The conductor was “in a class of his own” as both a person and a musician, Waldman says. He felt that he was living out a fairytale, with nightly concerts with Barenboim, Yo-Yo Ma, and other musicians from world-renowned orchestras as well as engaging in political discussions. He came into contact with colleagues from Syria and Lebanon, people that he could never have met in Israel – “except as a soldier on the other side of the border,” he adds ironically.
Barenboim was also the person who asked Waldman whether he wished to study horn in Berlin and helped make sure Waldman would be released from military service in Israel early. Waldman was admitted to the Berlin University of the Arts – which also brought him “unimpeded access to the State Opera, all the rehearsals, all the performances.”
After he earned his degree, Waldman was hired as an orchestral musician, first with the Radio Symphony Orchestra Berlin and Nürnberger Staatsoper (Nuremberg State Opera) and finally back in his home country of Israel, where he blogged about the local situation for his friends from 2009 to 2012.
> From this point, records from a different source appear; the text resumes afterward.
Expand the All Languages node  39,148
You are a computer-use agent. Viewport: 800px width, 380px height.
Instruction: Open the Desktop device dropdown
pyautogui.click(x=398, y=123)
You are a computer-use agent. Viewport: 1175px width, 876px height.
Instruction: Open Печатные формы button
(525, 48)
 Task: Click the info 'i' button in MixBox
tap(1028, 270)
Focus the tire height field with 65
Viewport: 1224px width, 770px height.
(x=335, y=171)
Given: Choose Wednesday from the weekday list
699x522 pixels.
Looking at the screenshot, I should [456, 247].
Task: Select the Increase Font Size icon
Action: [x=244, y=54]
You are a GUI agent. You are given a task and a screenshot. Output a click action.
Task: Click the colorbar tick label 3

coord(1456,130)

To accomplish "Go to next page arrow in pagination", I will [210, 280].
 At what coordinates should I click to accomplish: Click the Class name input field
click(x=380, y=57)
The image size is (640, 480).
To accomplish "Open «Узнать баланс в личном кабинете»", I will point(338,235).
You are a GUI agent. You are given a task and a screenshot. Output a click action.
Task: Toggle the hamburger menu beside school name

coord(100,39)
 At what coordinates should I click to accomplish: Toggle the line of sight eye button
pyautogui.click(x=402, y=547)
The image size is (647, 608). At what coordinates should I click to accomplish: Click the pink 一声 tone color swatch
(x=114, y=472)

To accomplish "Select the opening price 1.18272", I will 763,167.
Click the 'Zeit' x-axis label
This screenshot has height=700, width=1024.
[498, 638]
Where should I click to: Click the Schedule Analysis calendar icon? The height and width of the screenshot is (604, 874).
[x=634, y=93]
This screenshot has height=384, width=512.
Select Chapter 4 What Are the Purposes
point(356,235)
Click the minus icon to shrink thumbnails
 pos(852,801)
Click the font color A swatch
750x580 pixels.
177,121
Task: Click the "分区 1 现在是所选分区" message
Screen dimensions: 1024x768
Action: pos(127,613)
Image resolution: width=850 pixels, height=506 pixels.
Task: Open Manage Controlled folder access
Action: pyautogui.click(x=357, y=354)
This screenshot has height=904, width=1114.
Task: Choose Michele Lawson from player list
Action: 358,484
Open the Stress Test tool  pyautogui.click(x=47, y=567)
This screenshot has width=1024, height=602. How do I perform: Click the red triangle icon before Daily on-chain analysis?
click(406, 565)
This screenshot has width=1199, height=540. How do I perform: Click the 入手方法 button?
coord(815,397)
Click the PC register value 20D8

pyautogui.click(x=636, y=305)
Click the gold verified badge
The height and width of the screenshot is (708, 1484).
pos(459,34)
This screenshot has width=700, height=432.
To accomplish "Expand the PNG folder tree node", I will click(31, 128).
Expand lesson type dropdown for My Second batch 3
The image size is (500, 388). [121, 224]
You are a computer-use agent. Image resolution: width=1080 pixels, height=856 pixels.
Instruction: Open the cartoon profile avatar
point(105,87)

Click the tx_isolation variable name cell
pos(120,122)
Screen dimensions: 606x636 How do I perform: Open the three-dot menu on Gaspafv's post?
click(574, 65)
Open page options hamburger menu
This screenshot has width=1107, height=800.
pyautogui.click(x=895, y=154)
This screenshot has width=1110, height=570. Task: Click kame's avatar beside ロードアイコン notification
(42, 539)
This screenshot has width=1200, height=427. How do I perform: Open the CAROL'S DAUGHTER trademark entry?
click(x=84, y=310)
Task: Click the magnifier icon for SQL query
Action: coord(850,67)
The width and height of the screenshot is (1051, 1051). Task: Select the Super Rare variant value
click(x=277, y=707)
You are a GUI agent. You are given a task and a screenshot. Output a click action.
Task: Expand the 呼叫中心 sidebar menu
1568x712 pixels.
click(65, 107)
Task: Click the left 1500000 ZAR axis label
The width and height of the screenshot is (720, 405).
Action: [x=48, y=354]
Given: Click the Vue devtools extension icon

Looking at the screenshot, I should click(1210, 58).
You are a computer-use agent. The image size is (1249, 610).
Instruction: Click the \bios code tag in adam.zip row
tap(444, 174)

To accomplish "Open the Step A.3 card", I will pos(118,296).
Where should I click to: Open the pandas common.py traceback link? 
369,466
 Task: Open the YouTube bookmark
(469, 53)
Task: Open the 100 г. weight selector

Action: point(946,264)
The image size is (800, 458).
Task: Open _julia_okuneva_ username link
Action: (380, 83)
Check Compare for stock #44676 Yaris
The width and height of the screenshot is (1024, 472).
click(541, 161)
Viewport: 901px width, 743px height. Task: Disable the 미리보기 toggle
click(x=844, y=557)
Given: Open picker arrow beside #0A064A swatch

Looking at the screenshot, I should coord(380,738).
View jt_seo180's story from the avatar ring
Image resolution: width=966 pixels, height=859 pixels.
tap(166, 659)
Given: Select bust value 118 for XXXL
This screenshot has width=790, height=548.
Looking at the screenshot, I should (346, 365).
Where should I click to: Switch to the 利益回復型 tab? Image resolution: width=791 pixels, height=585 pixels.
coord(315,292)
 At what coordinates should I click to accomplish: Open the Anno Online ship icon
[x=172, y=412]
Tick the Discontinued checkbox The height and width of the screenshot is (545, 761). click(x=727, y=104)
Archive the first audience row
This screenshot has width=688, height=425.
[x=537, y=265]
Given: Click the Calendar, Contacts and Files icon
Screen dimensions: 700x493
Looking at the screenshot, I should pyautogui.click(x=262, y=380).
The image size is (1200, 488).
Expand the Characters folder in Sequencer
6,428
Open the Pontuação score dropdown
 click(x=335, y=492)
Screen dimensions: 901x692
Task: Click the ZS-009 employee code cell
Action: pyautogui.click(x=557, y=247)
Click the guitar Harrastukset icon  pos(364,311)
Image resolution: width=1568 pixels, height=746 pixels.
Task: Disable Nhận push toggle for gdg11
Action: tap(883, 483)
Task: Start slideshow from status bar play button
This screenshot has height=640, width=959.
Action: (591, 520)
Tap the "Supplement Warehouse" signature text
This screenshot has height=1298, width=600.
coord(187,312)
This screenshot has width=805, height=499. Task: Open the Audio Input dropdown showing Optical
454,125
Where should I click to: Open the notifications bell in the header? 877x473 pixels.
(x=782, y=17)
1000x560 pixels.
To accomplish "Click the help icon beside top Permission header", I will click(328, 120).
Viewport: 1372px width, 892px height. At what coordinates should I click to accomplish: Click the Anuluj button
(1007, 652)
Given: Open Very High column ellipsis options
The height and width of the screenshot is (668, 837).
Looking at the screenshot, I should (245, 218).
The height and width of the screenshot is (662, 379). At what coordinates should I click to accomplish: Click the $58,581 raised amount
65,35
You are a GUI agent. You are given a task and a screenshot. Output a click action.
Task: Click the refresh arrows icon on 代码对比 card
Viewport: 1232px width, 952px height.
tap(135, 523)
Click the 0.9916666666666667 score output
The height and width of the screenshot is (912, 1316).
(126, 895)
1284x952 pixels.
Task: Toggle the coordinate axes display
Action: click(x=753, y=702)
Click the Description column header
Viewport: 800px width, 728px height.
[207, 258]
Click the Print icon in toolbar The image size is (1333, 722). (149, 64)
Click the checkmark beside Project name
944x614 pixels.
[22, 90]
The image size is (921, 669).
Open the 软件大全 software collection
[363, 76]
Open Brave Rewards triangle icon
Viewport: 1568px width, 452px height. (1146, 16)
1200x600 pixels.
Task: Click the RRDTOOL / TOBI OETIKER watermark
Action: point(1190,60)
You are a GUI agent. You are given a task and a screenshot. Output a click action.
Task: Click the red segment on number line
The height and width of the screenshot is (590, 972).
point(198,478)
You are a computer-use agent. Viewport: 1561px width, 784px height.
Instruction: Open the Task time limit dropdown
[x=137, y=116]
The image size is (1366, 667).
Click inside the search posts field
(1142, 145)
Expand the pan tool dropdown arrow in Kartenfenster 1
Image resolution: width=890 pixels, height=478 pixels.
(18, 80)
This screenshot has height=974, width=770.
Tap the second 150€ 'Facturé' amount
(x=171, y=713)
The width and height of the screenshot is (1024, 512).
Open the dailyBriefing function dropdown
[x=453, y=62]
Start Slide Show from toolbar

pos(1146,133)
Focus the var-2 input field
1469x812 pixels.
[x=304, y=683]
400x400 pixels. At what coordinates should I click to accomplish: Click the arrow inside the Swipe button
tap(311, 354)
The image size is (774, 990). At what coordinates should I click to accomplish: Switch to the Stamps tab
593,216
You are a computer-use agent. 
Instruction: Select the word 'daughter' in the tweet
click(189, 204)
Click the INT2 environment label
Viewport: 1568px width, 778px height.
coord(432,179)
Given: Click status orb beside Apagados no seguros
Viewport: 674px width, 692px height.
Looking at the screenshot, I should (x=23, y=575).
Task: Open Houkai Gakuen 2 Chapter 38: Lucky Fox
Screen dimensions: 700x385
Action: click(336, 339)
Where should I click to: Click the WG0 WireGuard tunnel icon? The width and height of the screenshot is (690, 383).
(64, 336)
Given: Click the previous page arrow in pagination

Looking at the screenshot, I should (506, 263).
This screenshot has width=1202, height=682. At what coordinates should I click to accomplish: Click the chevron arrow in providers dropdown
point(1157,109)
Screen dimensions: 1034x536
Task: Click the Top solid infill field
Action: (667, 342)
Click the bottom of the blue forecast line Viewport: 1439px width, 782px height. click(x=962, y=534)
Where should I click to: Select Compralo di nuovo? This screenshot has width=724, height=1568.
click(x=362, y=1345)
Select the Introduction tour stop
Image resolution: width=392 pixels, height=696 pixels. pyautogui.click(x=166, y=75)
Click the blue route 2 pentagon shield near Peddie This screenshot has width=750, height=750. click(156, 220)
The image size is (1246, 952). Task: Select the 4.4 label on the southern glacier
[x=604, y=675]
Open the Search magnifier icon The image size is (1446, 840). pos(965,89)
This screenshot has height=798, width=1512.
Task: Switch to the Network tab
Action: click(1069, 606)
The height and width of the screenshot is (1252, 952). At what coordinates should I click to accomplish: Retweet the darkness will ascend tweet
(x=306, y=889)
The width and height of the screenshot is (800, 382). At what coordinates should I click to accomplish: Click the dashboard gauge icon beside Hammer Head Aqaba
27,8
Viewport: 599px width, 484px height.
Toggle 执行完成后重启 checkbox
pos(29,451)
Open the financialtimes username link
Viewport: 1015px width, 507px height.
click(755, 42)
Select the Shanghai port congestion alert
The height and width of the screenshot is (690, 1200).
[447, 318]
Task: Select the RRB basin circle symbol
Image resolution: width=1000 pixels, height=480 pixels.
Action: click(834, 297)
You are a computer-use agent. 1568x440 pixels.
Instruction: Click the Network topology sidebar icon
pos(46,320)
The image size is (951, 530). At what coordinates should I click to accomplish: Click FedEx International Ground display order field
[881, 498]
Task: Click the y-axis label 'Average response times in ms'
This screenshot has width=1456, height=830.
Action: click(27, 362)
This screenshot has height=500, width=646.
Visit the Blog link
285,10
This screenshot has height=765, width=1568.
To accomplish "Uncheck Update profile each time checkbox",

Waldman, now a father of two girls, wrote blog posts about the political situation, shared recipes for home cooking, and described everyday family life during the first Gaza War. His blog readership grew, and Waldman was cited as a “different Israeli voice” in various media. Today he is happy to be back in Berlin with his family – and not only because of the libraries and archives, which are important to his work. Berlin “as a place and a way of life” has become his home by choice, Waldman says.